Na verdade, como em toda a tragédia, ela já está
parcialmente traçada, tanto na ambição quanto na
inconsciência das duas irmãs.
Paradoxalmente, os
espaços abertos e os exteriores são mais explorados quando
o filme se desloca para a prisão e segue os passos de Tao Lan,
que acaba de ganhar uma licença para rever os pais na noite de
Ano Novo, 17 anos depois de sua prisão. Mas, claro, nem ela, nem
o mundo são os mesmos. A certa altura, a câmera filma de
cima o muro que divide o presídio e as ruas. Haverá mesmo
uma real divisão entre o interior e o exterior da prisão,
algum muro a marcar antigas fronteiras? Fora da prisão, o universo
é marcado pelo caos. Antigos bairros estão em ruínas
(ou em construção?), posters e fliperamas indicam a contaminação
capitalista em tonalidade melancólica.
A concisão
estilística de Yuan não o impede de construir uma perspectiva
mística no interior de uma linguagem fortemente realista, o que
confere ao filme um tom crítico e irônico pouco comum. Dezessete
Anos é, de certa forma, a história de uma ressurreição,
em grande parte conduzida por uma espécie de "anjo da guarda"
do Estado, uma oficial que trabalha no presídio em que Tao Lan
sofre a pena.
Evitando um enfoque
maniqueísta da oposição capitalismo X comunismo,
Dezessete Anos busca situar-se além desta armadilha, mas
termina mesmo por mergulhar numa intensa perplexidade diante do mundo
– e esta é uma das qualidades do filme.
A perplexidade leva
a uma ambigüidade perturbadora: a oficial que reconduz a presidiária
para o antigo núcleo familiar é porta-voz da Ordem (a mesma
contra a qual o filme sugere as maiores críticas) e, ao mesmo tempo,
o elemento que faz renascer em Tao Lan a sensibilidade. Mas que sensibilidade
é esta? É a sensibilidade mediada pelo Estado, violentada
pela juventude perdida em anos de prisão, adulterada pelo medo
e pela rejeição, disciplinada pela culpa e pelo sofrimento.

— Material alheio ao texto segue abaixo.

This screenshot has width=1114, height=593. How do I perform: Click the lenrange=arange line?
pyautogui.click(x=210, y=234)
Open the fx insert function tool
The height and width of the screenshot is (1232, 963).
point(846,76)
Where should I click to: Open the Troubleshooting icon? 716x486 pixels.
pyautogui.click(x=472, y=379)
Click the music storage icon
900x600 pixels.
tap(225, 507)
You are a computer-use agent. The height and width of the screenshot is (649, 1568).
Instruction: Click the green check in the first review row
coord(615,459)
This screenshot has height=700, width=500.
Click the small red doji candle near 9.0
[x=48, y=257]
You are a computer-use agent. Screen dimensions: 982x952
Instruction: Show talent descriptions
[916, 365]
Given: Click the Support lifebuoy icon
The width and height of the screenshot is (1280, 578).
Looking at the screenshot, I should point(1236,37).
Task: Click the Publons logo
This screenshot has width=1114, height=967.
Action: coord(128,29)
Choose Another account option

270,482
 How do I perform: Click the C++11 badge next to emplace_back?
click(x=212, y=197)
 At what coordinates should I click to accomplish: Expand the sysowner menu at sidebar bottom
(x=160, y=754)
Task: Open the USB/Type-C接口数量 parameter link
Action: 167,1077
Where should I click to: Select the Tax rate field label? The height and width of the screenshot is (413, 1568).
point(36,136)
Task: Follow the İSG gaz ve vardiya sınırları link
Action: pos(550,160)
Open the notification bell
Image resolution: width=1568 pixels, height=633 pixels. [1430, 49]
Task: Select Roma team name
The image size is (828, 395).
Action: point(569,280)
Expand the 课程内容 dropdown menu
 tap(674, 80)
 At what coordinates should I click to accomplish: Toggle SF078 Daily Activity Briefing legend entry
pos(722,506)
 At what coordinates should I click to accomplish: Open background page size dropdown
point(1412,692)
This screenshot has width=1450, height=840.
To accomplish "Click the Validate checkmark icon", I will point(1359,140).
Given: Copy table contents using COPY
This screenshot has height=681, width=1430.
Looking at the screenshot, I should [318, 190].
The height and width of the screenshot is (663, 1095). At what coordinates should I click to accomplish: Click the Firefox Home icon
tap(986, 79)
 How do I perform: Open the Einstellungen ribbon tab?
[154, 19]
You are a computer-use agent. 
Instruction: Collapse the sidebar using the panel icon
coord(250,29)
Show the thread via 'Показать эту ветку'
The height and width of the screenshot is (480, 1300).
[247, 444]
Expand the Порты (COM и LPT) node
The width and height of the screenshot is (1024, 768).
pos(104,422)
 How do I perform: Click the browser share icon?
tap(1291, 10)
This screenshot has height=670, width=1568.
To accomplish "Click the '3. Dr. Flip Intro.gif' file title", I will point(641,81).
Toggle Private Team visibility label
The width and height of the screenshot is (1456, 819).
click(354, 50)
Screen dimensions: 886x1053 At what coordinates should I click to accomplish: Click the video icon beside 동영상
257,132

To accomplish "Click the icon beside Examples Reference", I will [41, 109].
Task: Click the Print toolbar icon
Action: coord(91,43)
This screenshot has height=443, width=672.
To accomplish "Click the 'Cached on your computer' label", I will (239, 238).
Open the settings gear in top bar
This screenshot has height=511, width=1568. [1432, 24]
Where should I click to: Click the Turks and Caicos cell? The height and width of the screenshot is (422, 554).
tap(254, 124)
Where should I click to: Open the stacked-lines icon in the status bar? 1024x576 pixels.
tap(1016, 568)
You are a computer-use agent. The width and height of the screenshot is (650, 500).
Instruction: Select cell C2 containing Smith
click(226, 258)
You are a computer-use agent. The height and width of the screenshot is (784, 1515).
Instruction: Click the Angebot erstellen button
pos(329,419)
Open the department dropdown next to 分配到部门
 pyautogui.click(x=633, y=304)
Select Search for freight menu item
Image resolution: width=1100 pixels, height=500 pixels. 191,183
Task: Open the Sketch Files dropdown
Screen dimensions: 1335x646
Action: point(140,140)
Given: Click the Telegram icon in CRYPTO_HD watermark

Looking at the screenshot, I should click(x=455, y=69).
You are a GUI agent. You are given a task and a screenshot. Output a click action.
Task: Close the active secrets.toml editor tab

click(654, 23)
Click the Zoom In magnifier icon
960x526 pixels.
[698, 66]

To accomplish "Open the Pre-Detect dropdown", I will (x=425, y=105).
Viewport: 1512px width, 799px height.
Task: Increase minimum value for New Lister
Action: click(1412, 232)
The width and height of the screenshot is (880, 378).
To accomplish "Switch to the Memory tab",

Diante do mundo atual, regeneração significa defasagem,
deslocamento, alienação.
Apesar disso, é
esta personagem "regenerada" que a oficial reapresenta aos pais,
que, com o passar dos anos, também se reduziram a duas fantasmagóricas
figuras pertencentes a um cotidiano de frustrações.
Por sua vez, o reencontro
familiar – a princípio mediado pela própria oficial, que
segue como uma espécie de "intérprete" entre os
três – não se revela menos obscuro do que as relações
que existiam antes da prisão de Tao Lan. O que prevalece, aliás,
é a mentira e a culpa. Ou talvez, a mentira alimentada pela culpa.
E a oficial, após cumprir o seu quase santo dever, esboça
um sorriso comovido, sincero, cuja leveza – que nós, espectadores,
já havíamos experimentado no princípio do filme –
tem a dimensão trágica do desconhecimento e do engano.